Pattern 2 — Frequency counting

Counting occurrences is ubiquitous — anagrams, majority, top-K, sliding windows:

from collections import Counter
counts = Counter("mississippi")     # {'i': 4, 's': 4, 'p': 2, 'm': 1}

For a bounded alphabet (e.g. lowercase letters), a fixed int[26] is faster and O(1) space. Comparing two frequency maps decides anagrams in O(n).

Pattern 3 — Hashing tricks for grouping

The key you choose unlocks the problem:

  • Group anagrams → key by the sorted string or a count tuple (0,2,0,...).
  • Dedup / seen-before → a set, or a frozenset/tuple for composite keys.
  • Constant-time getRandom + dedup → hash map of value→index alongside an array (the “Insert Delete GetRandom” design).

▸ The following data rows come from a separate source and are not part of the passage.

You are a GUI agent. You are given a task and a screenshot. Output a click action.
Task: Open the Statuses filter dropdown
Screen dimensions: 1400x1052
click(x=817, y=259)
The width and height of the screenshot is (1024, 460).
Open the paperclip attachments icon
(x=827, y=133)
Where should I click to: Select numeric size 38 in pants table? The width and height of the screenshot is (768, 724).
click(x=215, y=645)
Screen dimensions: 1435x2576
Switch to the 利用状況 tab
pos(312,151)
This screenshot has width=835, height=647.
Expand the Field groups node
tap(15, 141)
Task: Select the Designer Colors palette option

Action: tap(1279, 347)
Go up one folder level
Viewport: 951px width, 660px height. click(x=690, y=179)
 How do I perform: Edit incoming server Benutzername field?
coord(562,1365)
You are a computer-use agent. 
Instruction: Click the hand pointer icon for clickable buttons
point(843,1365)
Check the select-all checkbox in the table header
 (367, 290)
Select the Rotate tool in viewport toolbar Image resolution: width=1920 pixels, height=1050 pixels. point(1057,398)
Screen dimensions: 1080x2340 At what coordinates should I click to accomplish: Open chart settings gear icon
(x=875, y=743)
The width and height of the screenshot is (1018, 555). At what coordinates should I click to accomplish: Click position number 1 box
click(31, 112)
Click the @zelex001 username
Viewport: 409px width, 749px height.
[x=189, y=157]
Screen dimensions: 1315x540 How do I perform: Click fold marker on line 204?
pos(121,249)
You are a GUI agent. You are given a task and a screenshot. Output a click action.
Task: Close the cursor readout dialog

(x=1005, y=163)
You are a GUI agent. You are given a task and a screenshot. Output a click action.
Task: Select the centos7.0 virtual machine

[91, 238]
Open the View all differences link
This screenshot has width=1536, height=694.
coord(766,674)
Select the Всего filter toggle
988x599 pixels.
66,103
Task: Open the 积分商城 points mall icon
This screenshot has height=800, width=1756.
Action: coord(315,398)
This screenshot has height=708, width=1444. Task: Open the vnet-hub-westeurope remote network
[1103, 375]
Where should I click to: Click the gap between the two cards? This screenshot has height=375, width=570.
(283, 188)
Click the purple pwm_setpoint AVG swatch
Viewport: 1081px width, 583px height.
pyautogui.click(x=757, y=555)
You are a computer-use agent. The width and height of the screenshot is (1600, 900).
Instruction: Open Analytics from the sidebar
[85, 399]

The in-place array algorithms (know these by name)

Array problems often want O(1) extra space via clever index manipulation:

  • Kadane’s algorithm — maximum subarray sum in O(n): track the best sum ending here.

    def max_subarray(nums):
        best = cur = nums[0]
        for x in nums[1:]:
            cur = max(x, cur + x)       # extend or restart
            best = max(best, cur)
        return best
  • Dutch National Flag (sort colors) — partition into <, =, > a pivot in one pass with three pointers; O(n), O(1).

  • Boyer–Moore majority vote — find the element appearing > n/2 times in O(n)/O(1) by canceling pairs.

  • Cyclic sort — when values are in range [1, n], place each at its index in O(n) to find missing/duplicate numbers without extra space.

  • In-place reverse / rotate — reverse subranges to rotate an array by k in O(n)/O(1) (reverse whole, then reverse the two parts).

  • Two pointers to overwrite in place (remove duplicates from a sorted array, move zeroes) — a write pointer trails a read pointer. (See the two-pointers primer.)

Prefix sums (preview)

Cumulative sums let you answer “sum of range [i, j]” in O(1) after O(n) preprocessing, and turn “subarray summing to k” into a hash-map one-pass. It’s important enough to have its own primer — reach for it whenever you see repeated range queries or subarray-sum counting.

Common pitfalls

  • Mutating a list while iterating it (iterate a copy, or build a new list).
  • Using a mutable object as a key (lists aren’t hashable — use a tuple).
  • KeyError — use dict.get(k, default) or collections.defaultdict.
  • Hash-map space cost — if the input is already sorted, two pointers or binary search often solve it in O(1) space; weigh the memory before reaching for a map.

Choosing in an interview

  • Need to look something up by value/key fast → hash map/set (O(1), O(n) space).
  • Counting / anagram / top-K → frequency map.
  • Array is sortedtwo pointers or binary search (O(1) space).
  • Max/optimal contiguous subarray → Kadane.
  • Values bounded to [1,n] or a small alphabet → cyclic sort / counting (O(1) space).

State the time and space trade — “O(n) time with a hash map, or O(1) space with two pointers if I can sort” — because that comparison is exactly the signal interviewers want.